SET TASK 1 :: According to the credit card text, in how many countries worldwide are Visa and Mastercard accepted?

SOURCE TEXT ::
start
What is a credit card?  A credit card is a card that allows you to borrow money to pay for things. There will be a limit to how much you can spend called your credit limit. At the end of each month you can either pay off the whole of the amount you owe or make a minimum repayment.  Other kinds of cards include: 

A cheque guarantee card, issued by your bank, that you can use to ensure that your cheque will be honoured up to a certain limit.  A charge card where you have to repay the full amount at the end of each month. 

A debit card, issued by your bank, where whatever you spend is immediately deducted from your bank account 

Do you need a credit card?  Using a credit card is a useful way of making purchases: 

A credit card means you donít need to carry huge amounts of cash around and risk losing it.  A credit card means you can buy items over the internet.  A credit card means you can make purchases abroad without having to worry about local currency.  A credit card gives the opportunity to spread the cost of a large payment over several months.  A credit card is useful in an emergency, for example, an unexpected repair to your house or car. 

How do you choose a credit card?  The main two UK credit card issuers are Visa and Mastercard. These are accepted in most places and in 130 countries worldwide. Beware of less well known brands that may not be accepted everywhere.  Before you choose which credit card is the best for you, remember to read the terms and conditions carefully. Never sign up for a credit card without fully understanding what you are agreeing to.  Remember that all the plus factors will be prominently displayed in large print.  You may have to study the small print carefully to discover if there are any negative factors. 

What You Need To Consider:  APR (Annual Percentage Rate)  This is the rate of interest that you will pay on any outstanding balance.  Special Introductory Rates  You may be offered a low or 0% rate of interest for a limited time (Up to 6 months) when you sign up for a new card. A higher rate of interest may be charged for cash withdrawals.  Balance Transfer Rate  Card issuers may offer you a lower rate of interest if your swap your balance from another credit card to theirs.  Interest Free period  Remember to check when interest payments will begin. Will you pay interest from the day of the purchase? Or will you have a number of days interest free before you begin to pay? There is usually no interest free period for cash withdrawals. 

Cashback and Rewards  Some cards over points or rewards for every pound spent on the credit card. Make sure that these are appropriate for you. For example, thereís no use collecting airmiles if you never fly.  Minimum Repayment  Remember to check what the minimum monthly repayment will be. If you borrow £1000 on your credit card the monthly minimum repayment will probably be in the region of £25. But if you only pay this amount each month it will take a long time to pay off the balance and cost a lot in total when you include the interest payments.
end
SET TASK 2 :: In the records, from the line containing "Click the text 'Valve Unit Complete'" through the end of the records, inclusive, substitute "Screen size" for "Viewport" and give only those lines, otherwise unchanged.

[Dataset excerpt]
start
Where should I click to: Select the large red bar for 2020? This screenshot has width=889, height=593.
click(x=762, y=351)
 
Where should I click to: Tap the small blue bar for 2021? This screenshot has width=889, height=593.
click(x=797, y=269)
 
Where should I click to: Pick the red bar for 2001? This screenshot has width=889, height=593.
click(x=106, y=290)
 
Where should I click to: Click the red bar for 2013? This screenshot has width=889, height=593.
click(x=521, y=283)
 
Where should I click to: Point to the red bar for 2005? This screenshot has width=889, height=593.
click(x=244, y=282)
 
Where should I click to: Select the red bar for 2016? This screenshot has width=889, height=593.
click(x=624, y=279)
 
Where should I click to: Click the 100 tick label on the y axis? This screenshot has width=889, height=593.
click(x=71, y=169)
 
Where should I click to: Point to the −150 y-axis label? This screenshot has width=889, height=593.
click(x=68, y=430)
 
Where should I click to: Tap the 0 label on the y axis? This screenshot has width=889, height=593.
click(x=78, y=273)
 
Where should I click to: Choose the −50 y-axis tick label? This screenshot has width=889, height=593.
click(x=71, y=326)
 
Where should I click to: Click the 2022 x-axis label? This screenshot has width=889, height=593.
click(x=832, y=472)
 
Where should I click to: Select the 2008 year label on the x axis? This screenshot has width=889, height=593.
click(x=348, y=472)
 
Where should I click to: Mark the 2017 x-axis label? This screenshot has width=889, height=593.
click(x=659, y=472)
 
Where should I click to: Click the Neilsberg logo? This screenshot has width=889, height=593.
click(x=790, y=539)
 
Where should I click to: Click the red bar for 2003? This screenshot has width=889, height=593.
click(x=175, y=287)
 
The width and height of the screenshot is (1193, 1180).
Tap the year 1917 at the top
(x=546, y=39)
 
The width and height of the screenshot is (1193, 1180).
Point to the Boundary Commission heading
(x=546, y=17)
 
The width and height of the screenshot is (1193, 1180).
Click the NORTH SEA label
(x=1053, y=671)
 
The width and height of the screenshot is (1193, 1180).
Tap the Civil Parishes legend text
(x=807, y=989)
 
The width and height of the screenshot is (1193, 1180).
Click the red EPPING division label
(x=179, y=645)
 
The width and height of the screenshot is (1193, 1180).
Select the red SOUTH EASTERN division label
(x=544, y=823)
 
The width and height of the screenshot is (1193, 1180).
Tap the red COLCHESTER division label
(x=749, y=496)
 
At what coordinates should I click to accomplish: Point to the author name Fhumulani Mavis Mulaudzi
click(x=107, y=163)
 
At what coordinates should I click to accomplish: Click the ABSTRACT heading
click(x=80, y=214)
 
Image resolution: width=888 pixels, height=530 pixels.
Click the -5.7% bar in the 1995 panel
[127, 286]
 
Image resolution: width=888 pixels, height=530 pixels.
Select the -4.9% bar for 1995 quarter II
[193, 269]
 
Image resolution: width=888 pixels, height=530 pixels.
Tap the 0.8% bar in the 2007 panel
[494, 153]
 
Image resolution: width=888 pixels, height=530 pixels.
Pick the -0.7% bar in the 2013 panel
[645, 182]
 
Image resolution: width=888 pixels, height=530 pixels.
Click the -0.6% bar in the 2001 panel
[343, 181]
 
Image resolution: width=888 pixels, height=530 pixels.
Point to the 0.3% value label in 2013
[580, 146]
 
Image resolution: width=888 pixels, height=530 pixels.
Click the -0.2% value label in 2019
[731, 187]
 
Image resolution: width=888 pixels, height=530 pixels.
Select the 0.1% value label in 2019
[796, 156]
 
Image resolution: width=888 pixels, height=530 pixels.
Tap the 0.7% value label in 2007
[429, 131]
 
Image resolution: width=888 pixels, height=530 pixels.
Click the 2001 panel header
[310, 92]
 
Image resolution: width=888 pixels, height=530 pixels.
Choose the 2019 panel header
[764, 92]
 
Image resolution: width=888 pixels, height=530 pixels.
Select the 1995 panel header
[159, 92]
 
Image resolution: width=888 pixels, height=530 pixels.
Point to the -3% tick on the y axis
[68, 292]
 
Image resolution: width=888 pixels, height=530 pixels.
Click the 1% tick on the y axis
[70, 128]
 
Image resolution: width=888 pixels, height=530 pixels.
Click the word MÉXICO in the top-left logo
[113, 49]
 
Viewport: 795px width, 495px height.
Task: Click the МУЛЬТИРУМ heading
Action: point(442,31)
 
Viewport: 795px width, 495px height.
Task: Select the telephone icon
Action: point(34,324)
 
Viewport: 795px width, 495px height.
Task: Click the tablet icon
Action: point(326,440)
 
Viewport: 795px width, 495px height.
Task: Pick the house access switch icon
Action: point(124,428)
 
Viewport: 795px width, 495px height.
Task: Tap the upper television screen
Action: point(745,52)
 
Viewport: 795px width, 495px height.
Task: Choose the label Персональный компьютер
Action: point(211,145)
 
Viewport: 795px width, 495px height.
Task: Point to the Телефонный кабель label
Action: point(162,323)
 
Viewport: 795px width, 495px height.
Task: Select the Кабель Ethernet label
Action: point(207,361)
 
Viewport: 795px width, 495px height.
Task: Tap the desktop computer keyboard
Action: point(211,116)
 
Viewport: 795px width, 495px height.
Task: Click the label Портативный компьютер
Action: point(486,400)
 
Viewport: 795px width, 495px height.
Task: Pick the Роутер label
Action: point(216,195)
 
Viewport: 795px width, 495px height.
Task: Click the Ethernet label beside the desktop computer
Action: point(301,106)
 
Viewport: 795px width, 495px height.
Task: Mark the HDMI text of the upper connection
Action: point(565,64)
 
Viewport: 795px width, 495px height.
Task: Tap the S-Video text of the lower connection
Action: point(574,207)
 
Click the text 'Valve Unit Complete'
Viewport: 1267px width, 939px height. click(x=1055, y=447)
end
FULL SOLUTION 1 :: They are accepted in 130 countries worldwide.

FULL SOLUTION 2 ::
Click the text 'Valve Unit Complete'
Screen size: 1267px width, 939px height. click(x=1055, y=447)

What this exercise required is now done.